Computers in Biology and Medicine
|May 23, 2023
Summary
TC-Net is a novel medical image segmentation framework that integrates CNNs and Transformers to capture both local and long-range dependencies. This approach significantly improves multi-lesion segmentation accuracy compared to existing methods.
Area of Science:
- Medical Imaging
- Computer Vision
- Artificial Intelligence
Background:
- Accurate medical image segmentation is crucial for diagnosis and treatment.
- Existing methods struggle to integrate local and long-range information effectively.
- Advancements in medical imaging technology increase the demand for sophisticated segmentation tools.
Purpose of the Study:
- To develop an advanced segmentation framework for medical images.
- To effectively capture both locality-aware and long-range dependencies within medical images.
- To address the class imbalance issue in multi-lesion segmentation tasks.
Main Methods:
- Proposed TC-Net framework combining CNN-based encoder-decoder for local features and Transformer for global context.
- Introduced a locality-aware and long-range dependency concatenation strategy (LLCS) for feature aggregation.

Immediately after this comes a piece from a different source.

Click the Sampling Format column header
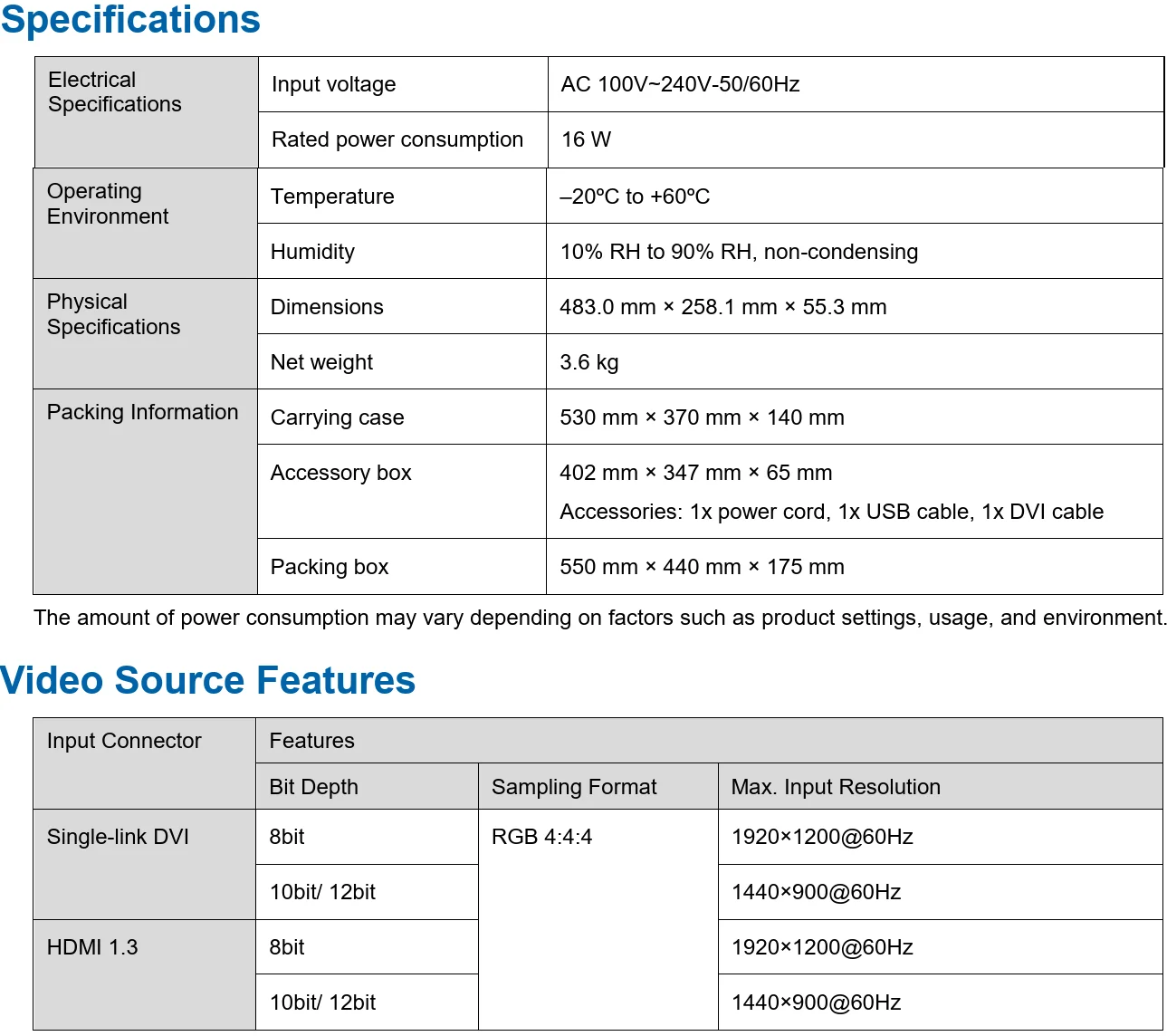Viewport: 1167px width, 1036px height. pos(574,787)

- Developed a dynamic cyclical focal loss (DCFL) to handle class imbalance in multi-lesion segmentation.
Main Results:
- TC-Net achieved mean pixel accuracy of 0.6985 (IDRiD) and 0.5171 (DDR) on fundus image databases.
- Achieved a mean pixel accuracy of 0.8886 on a skin image database.
- Outperformed other deep learning segmentation schemes and demonstrated superior performance of DCFL over other loss functions.
Conclusions:
- TC-Net offers a promising solution for multi-lesion medical image segmentation.
- The framework's ability to integrate diverse dependencies enhances segmentation performance.
- TC-Net shows potential for various challenging image segmentation applications.